(Consignes):
(a) D'après le texte sur le Tribunal pour les générations futures, dans quel lieu s'est tenue la conférence du 17 janvier 2012 ?
(b) Énumérez toutes les personnes qui, selon le texte sur le Tribunal pour les générations futures, sont intervenues lors de la conférence.

Tribunal pour les générations futures

Intervention de Didier Barthès à la conférence du mardi 17 janvier 2012 organisée par le magazine Usbek et Rica et tenue à la Gaité Lyrique dans le cadre de la série « Tribunal pour les générations futures ». Le thème en était : Sommes-nous trop nombreux sur Terre ?

Cette intervention a fait suite à celle du démographe Gilles Pison qui a dressé un panorama démographique mondial et a décrit le mécanisme de transition démographique. Elle a précédé celle de l’écrivain Théophile de Giraud (organisateur de la fête des « non parents » et auteur de « L’art de guillotiner les procréateurs ») qui a présenté une vision antinataliste forte et celle de Thierry Keller, rédacteur en chef d’Usbek et Rica, qui, revenant à une vision plus conventionnelle, a insisté sur le rôle prédominant du mode de vie plutôt que sur celui des effectifs.

Dans cette mise en scène sous forme de procès, le démographe constituait l’expert présentant le contexte, Didier Barthès et Théophile de Giraud, les accusés pour leurs propos et Thierry Keller le procureur.

(Jeu de données):
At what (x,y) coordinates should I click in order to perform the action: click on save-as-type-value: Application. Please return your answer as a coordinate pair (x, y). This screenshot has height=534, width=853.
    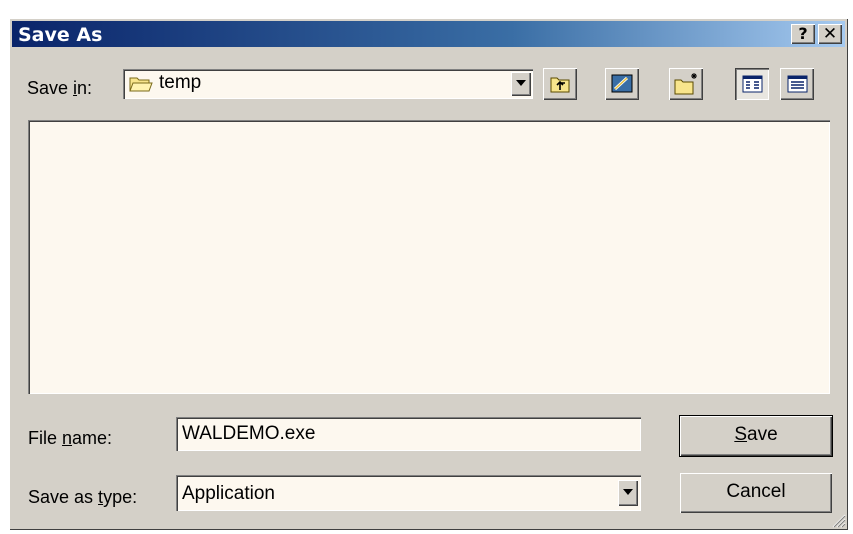
    Looking at the image, I should click on (228, 494).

(Réponses):
(a) À la Gaité Lyrique.

(b) Gilles Pison, Didier Barthès, Théophile de Giraud et Thierry Keller.